Cityscape

Kodachrome Gallery: 7 Slides Show Where Detroiters Shopped 50 Years Ago

December 14, 2016, 8:10 AM by  Alan Stamm


This stretch of Broadway in the 1960s had House of Marks Furs, William E. Hintz Shoes, Epps Sporting Goods, Capitol Bar and the Wurlitzer Bulding.

They give us those nice bright colors . . .
Makes you think all the world's a sunny day

-- Paul Simon, 1973

Detroit wasn't sunny for everyone a half-century ago, but there certainly were nice bright colors during a different era of retailing downtown and on Hastings Street.

Scenes from that era in the 1960s and a few years earlier are archived on photo slides at Wayne State's Walter P. Reuther Library of Labor and Urban Affairs. Many of its holdings have been digitized in recent years and are posted online.

The 11 collections of historic images in its Urban Affairs section include 89 slides classified as Streetscapes and Storefronts: City Life in 1960s Detroit -- a gallery of architecture, street fashions, hand-lettered signs and bygone retailers great and small.

We dove in for more than a few minutes recently and can't resist sharing these selected finds from a different time in Detroit, where the population was 1.67 million in 1960.

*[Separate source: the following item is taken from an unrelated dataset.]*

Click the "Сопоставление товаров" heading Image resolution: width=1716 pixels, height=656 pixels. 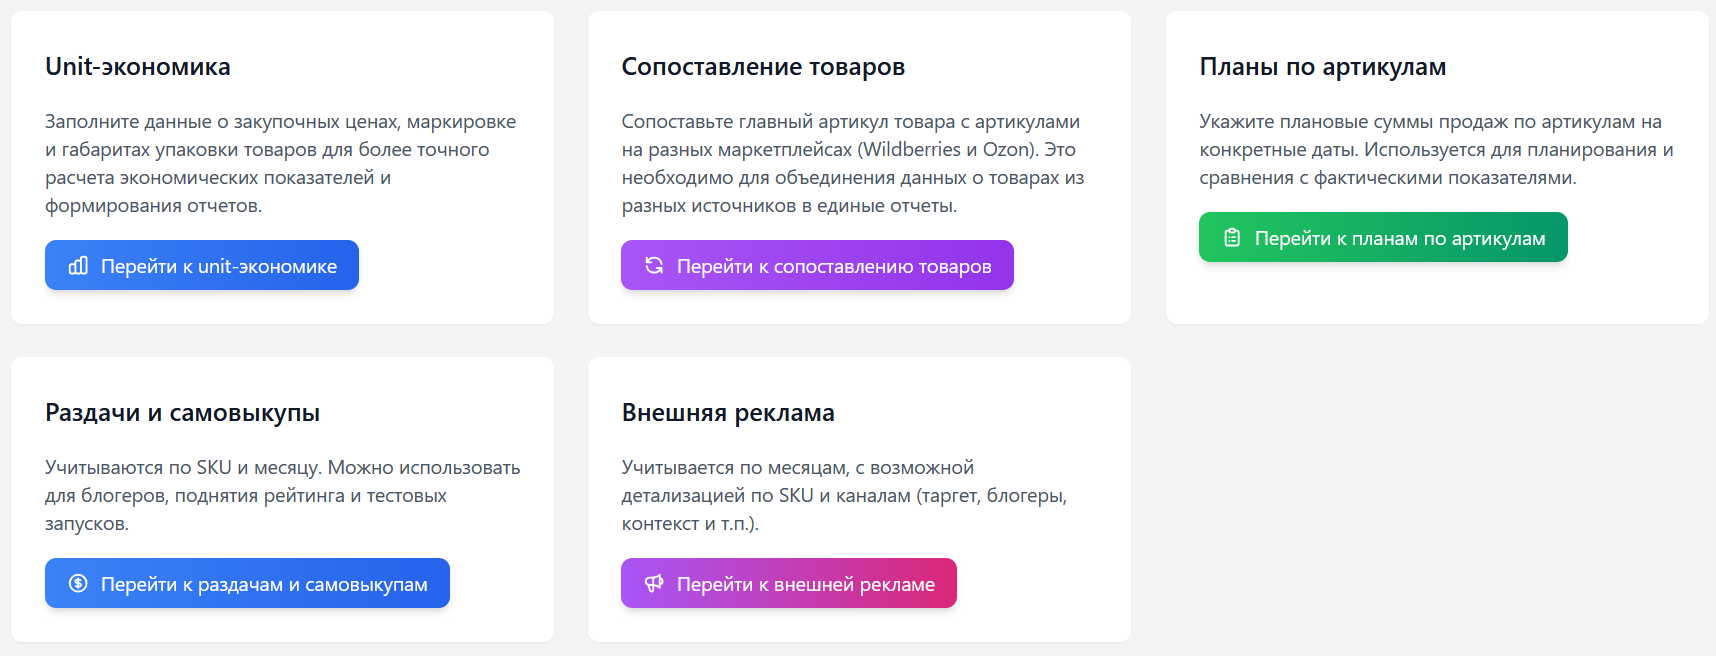point(763,66)
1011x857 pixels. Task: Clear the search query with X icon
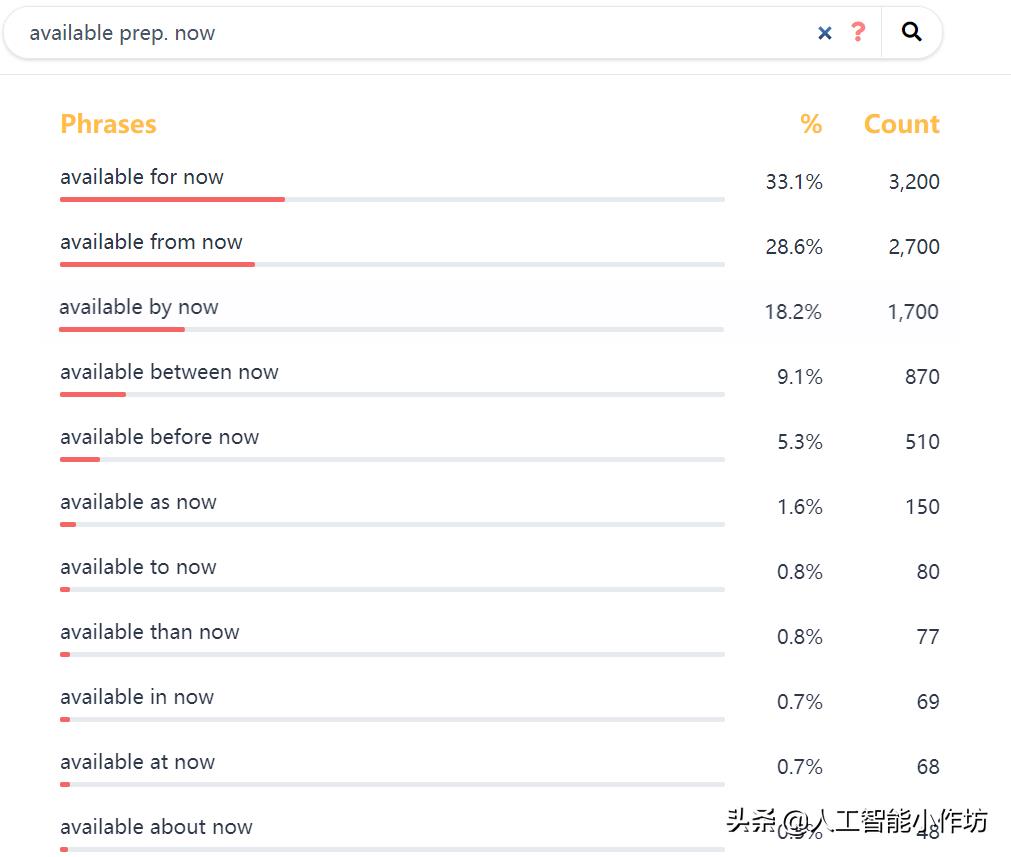point(825,33)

None of the photographers are identified in the collection, curated by audiovisual archivist Elizabeth Clemens.

These seven throwbacks make us stare and decide to share:


Ross Records, shown in 1966, sold vinyl 45-RPM singles and 78s at Griswold Street and Grand River Avenue.

Hastings Street in the 1950s had the Morris Loan Office, Chase's Supermarket, a restaurant, hardware store and druggist.

In 1966, decades before search engine optimization, this is how a crafty downtown merchant snared a top listing in the alphabetized Yellow Pages -- the Google of that era.

Another downtown marketplace shot from 1966, when street commerce was bold and brash.

Crowley's Department Store in 1958 straddled Farmer Street at Monroe Avenue with an arched walkway for shoppers walking between its buildings.

A Hastings Street barber shop's window sign during the 1960s.